### What to work on
Out of the records below, copy all lines in which the word "beside" occurs.
=== Section Start ===
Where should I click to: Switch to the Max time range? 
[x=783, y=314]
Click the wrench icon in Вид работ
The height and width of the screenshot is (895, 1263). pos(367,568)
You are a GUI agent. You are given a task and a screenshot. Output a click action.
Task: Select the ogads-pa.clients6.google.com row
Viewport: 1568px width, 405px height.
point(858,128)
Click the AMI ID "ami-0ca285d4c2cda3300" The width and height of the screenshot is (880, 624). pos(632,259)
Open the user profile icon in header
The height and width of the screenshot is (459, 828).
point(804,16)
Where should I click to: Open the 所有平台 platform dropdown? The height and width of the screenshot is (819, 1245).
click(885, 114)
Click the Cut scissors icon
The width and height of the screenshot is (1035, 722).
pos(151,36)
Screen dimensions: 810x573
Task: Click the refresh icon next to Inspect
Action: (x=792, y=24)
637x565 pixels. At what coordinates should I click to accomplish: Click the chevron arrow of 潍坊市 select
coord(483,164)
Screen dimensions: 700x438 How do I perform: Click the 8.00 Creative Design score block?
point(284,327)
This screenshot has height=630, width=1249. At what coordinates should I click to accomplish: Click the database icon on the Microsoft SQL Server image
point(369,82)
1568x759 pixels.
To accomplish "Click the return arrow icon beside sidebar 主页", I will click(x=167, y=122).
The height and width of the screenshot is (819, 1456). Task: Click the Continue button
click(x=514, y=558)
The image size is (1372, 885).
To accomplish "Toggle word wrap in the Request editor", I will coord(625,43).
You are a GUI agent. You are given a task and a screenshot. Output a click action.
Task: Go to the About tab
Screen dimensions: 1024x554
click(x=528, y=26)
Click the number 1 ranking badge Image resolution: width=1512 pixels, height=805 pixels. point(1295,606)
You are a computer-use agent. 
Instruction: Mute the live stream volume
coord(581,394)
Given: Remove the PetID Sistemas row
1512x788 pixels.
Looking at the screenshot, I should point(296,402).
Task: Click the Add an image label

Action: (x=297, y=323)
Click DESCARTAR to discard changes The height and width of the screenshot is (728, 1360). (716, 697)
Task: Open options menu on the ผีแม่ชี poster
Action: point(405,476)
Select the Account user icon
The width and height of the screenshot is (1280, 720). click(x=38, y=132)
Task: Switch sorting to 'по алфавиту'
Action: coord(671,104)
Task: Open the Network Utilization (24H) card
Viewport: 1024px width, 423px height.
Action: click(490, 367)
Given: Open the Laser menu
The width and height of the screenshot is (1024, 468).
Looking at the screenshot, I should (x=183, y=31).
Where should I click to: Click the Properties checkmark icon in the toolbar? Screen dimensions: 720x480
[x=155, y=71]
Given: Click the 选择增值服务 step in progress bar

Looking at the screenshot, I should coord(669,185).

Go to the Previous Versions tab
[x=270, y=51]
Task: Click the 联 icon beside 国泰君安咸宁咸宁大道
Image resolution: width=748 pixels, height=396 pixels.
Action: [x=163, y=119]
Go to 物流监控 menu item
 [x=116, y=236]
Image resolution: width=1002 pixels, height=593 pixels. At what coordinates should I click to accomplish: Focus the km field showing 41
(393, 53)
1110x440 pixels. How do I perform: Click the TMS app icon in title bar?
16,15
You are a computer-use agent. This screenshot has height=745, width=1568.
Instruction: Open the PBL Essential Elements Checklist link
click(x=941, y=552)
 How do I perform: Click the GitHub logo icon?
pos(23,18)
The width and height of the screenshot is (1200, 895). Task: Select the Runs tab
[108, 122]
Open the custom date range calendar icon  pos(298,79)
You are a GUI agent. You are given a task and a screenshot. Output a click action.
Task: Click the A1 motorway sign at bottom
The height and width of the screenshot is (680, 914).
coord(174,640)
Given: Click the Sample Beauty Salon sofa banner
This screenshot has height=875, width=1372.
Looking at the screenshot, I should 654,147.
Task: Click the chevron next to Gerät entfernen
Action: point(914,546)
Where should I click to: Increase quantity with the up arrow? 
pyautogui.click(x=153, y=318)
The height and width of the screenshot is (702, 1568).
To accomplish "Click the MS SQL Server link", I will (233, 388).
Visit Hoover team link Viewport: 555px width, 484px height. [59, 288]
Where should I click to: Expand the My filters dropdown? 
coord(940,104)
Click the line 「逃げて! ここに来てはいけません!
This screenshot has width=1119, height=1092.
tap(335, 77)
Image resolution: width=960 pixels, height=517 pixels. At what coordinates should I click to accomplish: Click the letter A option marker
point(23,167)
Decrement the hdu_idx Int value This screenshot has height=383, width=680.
=== Section End ===
### Your response
To accomplish "Click the return arrow icon beside sidebar 主页", I will click(x=167, y=122).
Task: Click the 联 icon beside 国泰君安咸宁咸宁大道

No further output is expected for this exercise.